# Grinder upgradeitus



## jimrobo (Aug 5, 2011)

After our day at hasbean last week I had serious upgradeitus!!

Look what just arrives this morning! I'm not expecting much sleep this eve!


----------



## lookseehear (Jul 16, 2010)

Wow - I've wanted to have a go with one of these for a good while. Let us know how it is dialling it in.


----------



## jimrobo (Aug 5, 2011)

Only very brief early observations but seems to be a substantial quality hike in shots from pretty much the first pull.

Strange thing with dialling it in though I am literally on the lowest setting. It won't go any finer and I am only just on 18g/25s. If I need to adjust anymore with different beans I am only going to be able to increase tamp pressure.

I can only describe it as fluffy though. Straight out of the grinder I struggle to fit 18g in a 18g vst because of the fluffiness of the grind. No clumping at all though it seems to be pretty similar to the k30 we were using at has bean


----------



## garydyke1 (Mar 9, 2011)

maybe you need to calibrate the grinder if it wont go fine enough to choke your machine


----------



## jimrobo (Aug 5, 2011)

I've seen instructions for doing it but I'm going to put it on hold for now.....I don't feel massively confident manually adjusting the burrs closer just yet!


----------



## lookseehear (Jul 16, 2010)

Or perhaps the burrs just need to be 'seasoned'?


----------



## jimrobo (Aug 5, 2011)

lookseehear said:


> Or perhaps the burrs just need to be 'seasoned'?

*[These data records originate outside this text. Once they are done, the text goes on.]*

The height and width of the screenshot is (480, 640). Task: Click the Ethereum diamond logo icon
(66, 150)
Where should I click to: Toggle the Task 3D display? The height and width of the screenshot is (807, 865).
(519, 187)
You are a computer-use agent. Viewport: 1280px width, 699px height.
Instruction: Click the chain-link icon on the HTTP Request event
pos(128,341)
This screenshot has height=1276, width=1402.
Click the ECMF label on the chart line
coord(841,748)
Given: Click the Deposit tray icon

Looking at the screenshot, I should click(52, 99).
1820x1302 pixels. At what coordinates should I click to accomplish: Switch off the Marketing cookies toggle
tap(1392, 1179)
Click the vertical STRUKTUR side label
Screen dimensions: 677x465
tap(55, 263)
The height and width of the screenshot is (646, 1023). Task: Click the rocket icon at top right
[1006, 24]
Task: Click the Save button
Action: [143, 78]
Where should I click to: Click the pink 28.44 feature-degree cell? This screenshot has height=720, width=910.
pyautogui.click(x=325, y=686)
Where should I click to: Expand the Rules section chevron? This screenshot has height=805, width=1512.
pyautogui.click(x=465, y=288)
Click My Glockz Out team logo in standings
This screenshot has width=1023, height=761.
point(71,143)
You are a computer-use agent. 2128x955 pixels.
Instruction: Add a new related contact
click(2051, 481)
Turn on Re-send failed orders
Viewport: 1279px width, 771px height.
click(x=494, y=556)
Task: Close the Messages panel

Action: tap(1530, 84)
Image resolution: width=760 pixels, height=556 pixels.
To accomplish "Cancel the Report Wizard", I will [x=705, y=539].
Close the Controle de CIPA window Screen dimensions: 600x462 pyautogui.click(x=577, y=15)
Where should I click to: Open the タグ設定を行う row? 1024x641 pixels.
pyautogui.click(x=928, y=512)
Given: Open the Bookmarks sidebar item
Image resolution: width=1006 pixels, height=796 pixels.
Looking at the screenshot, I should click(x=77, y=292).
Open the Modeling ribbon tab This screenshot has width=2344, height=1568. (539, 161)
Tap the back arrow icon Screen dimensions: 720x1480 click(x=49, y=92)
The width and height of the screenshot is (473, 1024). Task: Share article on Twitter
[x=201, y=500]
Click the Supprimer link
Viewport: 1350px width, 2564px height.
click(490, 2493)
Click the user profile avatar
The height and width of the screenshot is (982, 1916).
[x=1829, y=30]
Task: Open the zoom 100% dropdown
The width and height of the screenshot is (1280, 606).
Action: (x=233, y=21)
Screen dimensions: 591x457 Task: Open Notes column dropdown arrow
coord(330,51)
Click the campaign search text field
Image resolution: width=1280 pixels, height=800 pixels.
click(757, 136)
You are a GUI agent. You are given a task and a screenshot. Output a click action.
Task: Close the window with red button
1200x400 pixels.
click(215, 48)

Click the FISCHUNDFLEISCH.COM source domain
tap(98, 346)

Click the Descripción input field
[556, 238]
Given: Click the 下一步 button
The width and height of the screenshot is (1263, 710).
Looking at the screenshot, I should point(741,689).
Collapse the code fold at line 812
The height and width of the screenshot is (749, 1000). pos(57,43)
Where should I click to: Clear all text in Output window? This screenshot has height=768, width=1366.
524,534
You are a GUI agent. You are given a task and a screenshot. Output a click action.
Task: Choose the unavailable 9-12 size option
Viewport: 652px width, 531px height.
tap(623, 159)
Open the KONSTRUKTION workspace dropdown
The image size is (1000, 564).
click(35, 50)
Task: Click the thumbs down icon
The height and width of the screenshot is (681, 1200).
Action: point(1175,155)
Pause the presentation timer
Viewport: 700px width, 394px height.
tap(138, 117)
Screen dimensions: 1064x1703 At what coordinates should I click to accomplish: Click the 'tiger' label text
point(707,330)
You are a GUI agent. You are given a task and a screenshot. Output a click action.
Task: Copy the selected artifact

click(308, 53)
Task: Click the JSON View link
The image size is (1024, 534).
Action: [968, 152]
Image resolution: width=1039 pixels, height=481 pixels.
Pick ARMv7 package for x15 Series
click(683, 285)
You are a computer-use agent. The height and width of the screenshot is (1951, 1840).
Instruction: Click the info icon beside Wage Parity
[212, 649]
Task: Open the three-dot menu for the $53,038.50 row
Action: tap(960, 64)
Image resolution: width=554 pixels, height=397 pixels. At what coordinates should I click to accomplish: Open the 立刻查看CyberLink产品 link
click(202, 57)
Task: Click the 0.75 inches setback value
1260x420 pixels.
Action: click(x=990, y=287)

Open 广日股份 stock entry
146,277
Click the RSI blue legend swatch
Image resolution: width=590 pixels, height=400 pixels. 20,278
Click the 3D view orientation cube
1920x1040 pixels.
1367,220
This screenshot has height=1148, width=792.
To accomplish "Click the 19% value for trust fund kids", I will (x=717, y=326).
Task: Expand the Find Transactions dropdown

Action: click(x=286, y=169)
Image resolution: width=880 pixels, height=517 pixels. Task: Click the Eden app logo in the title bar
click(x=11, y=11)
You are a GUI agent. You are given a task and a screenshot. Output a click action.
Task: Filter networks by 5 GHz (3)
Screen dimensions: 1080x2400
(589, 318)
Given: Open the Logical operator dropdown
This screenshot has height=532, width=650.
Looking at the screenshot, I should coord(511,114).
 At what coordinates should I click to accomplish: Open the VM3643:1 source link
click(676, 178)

Possibly? I'm still slightly confused about the grind adjustment though. Even in the instructions is suggests starting at 2 (dial go's from 0-9.5). If its only supposed to do espresso grind and you start at 2.....i doesn't give a lot of room for much finer and there seems little point in the 4-9.5 range???


----------



## JohnnieWalker (Aug 24, 2011)

Just read this:

http://10000shots.com/post/20803398284/mahlkonig-prom-espresso-grinder-review

Coffee & Accessories available at http://TheCoffeeShop.Co


----------



## jimrobo (Aug 5, 2011)

yeh I read that prior to buying. I just need a GS/3 now........


----------



## jimrobo (Aug 5, 2011)

Difference in grinds between pro m and mignon both dialled in straight into the portafilter.


----------



## lookseehear (Jul 16, 2010)

That's pretty ridiculous!


----------



## garydyke1 (Mar 9, 2011)

jimrobo said:


> Difference in grinds between pro m and mignon both dialled in straight into the portafilter.


Which one is which?


----------



## JamesG (Mar 29, 2012)

Is that a termite mound on the left?


----------



## Earlepap (Jan 8, 2012)

What you've done there - and it's an easy mistake to make - is put a load of brown sugar through your grinder instead of coffee.










See?


----------



## jimrobo (Aug 5, 2011)

garydyke1 said:


> Which one is which?












loving not having to faff with the dosing.....measured the first 5 or so after calibrating to 6.1s and they all came in 18.0 - 18.3 so I can just stick it in the holder and leave it to do its thing!


----------



## fatboyslim (Sep 29, 2011)

Massively jealous. Looks awesome, also difference in fluffiness is ridiculous! I suspect you do need to season the burrs before you can grind fine enough to choke your machine.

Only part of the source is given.